ФИЛОСОФИЙН ЭХ ЗОХИОЛ ОРЧУУЛАХ ТУХАЙД: ЛОГИК-ФИЛОСОФИЙН ТРАКТАТ ЗОХИОЛЫН ЖИШЭЭН ДЭЭР
DOI:
https://doi.org/10.22353/TS20260117Keywords:
Хэллэг, зураг, тайлбарлахуй, логик анализ, техникийн нэр томьёоAbstract
This paper argues that the translation of philosophical texts is not a technical exercise but an interpretive act, drawing on the experience of translating Wittgenstein's Tractatus Logico-Philosophicus into Mongolian.Philosophical translation differs from both technical and literary translation. Unlike technical translation, it cannot rely on standardized terminology, since philosophers frequently assign new meanings to ordinary words or repurpose existing terms for their own systems. Unlike literary translation, it must prioritize conceptual precision and the logical structure of the argument over aesthetic effect. As Parks observes, philosophers “use ordinary words in a new, technical sense,” making it impossible to translate without first understanding the thinker's system as a whole. This means that every translational choice reflects a philosophical reading of the source text, and the translator, as Rée argues, “cannot duck the duty of interpretation. This interpretive dimension is illustrated through two key terms in the Tractatus. The German Satz, which in everyday usage simply means “sentence,” carries an interconnected cluster of meanings in Wittgenstein's text, including proposition, statement, and remark. The choice to render it consistently as “proposition” rather than “sentence” reflects an alignment with the analytic tradition and with Russell's framing of the work as a contribution to logical philosophy.
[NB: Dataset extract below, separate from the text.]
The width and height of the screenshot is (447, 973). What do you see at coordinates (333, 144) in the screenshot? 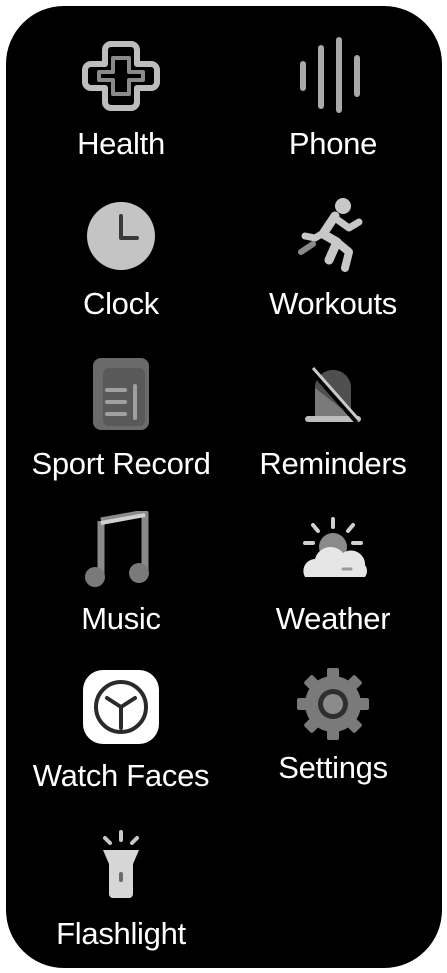
I see `app-label: Phone` at bounding box center [333, 144].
The German Bild, while meaning “picture” or “image” in everyday usage, is the central term of Wittgenstein's picture theory of meaning. Comparison of English and Russian translations reveals that the choice between “картина” and “образ,” or between “the form of representation” and “the pictorial form,” reflects not stylistic preference but divergent philosophical readings of what kind of thing a Bild is in Wittgenstein's philosophical system. Rather than following any single source translation throughout, our Mongolian translation drew selectively on five English and Russian versions according to what each context demanded. This practice is itself evidence that translation is interpretation.